Au cœur des échanges, le constat est clair : le théâtre malgache traverse une période difficile. « Le théâtre repose sur trois piliers : l’auteur, l’acteur et le public», rappelle Mbato Ravaloson. Pourtant, aujourd’hui, cet équilibre est fragilisé. Les troupes existent encore, mais peinent à survivre. En moyenne, une troupe ne produit que trois spectacles par an. Les conditions de travail sont précaires : manque de lieux de répétition, difficulté d’accès aux scènes équipées, contraintes de temps, notamment les week-ends. Des espaces emblématiques comme ceux d’Isotry ou d’Analakely ne sont plus disponibles, certains ayant été transformés ou abandonnés, notamment au profit d’activités religieuses ou faute de sécurité.
Autre réalité marquante: le théâtre ne fait plus vivre ses comédiens comme auparavant. Les costumes proviennent souvent de moyens personnels, et la question du cachet des comédiens reste une préoccupation constante. Jadis, des troupes comme celle de Jeannette effectuaient des tournées, témoignant d’un dynamisme aujourd’hui affaibli. L’influence étrangère et l’évolution des goûts contribuent également à détourner les jeunes de cet art.
Une école
Malgré cela, la passion demeure un moteur essentiel. « Si le théâtre continue d’exister, c’est parce qu’il est transmis », souligne Mbato Ravaloson, héritier d’une tradition familiale initiée par son père, Charles Ravaloson, premier Malgache formé dans une école de théâtre à l’étranger. Cette transmission se poursuit au sein de sa famille, où enfants et proches s’investissent dans l’écriture et la pratique théâtrale.

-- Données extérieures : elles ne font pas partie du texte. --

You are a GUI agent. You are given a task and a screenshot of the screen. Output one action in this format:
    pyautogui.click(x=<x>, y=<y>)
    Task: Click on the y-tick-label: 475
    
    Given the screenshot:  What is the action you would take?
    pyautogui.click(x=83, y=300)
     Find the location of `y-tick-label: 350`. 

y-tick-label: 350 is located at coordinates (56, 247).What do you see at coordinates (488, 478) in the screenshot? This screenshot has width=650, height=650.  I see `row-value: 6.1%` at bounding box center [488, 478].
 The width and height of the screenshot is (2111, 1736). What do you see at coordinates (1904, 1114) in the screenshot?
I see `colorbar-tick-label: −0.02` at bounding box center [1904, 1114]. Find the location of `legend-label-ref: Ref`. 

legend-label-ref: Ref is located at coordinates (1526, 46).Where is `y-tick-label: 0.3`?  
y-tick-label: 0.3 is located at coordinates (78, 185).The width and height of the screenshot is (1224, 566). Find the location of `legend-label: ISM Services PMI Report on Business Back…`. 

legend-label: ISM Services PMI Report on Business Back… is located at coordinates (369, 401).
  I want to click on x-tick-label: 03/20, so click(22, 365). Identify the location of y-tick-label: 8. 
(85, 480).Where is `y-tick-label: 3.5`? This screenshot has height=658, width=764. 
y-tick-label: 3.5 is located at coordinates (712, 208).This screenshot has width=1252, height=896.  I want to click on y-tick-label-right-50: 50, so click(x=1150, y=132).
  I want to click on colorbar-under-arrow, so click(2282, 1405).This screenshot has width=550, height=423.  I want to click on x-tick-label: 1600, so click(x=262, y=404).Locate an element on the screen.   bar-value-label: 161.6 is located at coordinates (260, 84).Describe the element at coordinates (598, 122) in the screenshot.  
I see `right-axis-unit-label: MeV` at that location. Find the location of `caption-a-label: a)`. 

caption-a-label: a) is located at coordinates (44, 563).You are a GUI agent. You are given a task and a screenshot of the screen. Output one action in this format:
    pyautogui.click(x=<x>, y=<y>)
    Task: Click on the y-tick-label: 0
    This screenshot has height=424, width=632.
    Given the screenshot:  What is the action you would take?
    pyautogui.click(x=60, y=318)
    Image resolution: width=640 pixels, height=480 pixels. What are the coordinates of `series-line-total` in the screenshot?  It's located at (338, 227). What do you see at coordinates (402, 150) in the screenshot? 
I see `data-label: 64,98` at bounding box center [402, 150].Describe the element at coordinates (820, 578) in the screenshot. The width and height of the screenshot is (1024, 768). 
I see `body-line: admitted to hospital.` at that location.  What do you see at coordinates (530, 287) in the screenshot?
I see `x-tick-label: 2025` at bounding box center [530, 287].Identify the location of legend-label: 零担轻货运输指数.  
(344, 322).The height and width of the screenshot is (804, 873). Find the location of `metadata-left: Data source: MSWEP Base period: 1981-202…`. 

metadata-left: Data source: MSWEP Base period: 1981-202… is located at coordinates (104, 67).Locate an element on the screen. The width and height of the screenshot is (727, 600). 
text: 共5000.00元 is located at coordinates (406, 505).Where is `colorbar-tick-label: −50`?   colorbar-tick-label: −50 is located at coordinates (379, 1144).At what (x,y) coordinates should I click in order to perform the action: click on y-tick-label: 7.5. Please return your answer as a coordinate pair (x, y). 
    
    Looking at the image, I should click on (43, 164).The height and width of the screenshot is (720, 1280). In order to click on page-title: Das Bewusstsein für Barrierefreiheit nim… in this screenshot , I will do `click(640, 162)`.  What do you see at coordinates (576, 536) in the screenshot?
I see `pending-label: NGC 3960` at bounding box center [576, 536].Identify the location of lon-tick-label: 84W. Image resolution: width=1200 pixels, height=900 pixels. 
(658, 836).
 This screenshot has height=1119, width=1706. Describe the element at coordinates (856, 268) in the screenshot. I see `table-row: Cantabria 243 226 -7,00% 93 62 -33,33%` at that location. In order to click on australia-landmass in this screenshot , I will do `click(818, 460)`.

Les intervenants insistent ainsi sur l’importance de former et d’éveiller les jeunes. Car le théâtre est aussi une école : il enseigne la rigueur, la discipline et développe une sensibilité artistique. « Il ne suffit pas d’exister, il faut se construire», est-il rappelé, soulignant que cet art exige engagement et persévérance. La passion constitue d’ailleurs la première différence entre un simple artiste et un véritable homme ou une véritable femme de théâtre.
Sur le plan artistique, le théâtre malgache continue néanmoins d’évoluer. Il devient bilingue, alternant entre malgache et français, et attire progressivement un nouveau public. Chaque élément sur scène — texte, jeu, musique — porte un sens et renforce le message, comme l’explique Christiane Ramanantsoa. Le théâtre ne se limite pas à la scène : il s’inscrit dans une démarche globale de création et d’expression.
Pour accompagner cette évolution, des initiatives émergent. Christian Rabekoto évoque notamment la mise en place d’un registre national des acteurs culturels, intégrant toutes les disciplines artistiques. Des plateformes numériques existent déjà pour les musiciens, avec des bases de données facilitant la recherche de talents. Une démarche similaire est envisagée pour le théâtre, avec un système de vérification pour garantir l’authenticité des profils.
Enfin, la question de la professionnalisation reste centrale. Dans d’autres pays, une pièce peut être préparée pendant un an et jouée sur la même durée, un modèle encore difficile à atteindre à Antananarivo. Le théâtre malgache reste ainsi sous-valorisé, malgré son potentiel dans l’industrie culturelle.
Entre contraintes et espoirs, une certitude se dégage de cette rencontre : le renouveau du théâtre passera par l’amour de cet art et sa transmission aux jeunes. Car, au-delà des difficultés, le théâtre demeure un espace de création, de réflexion et de partage, capable de se réinventer pour toucher à nouveau le cœur du public.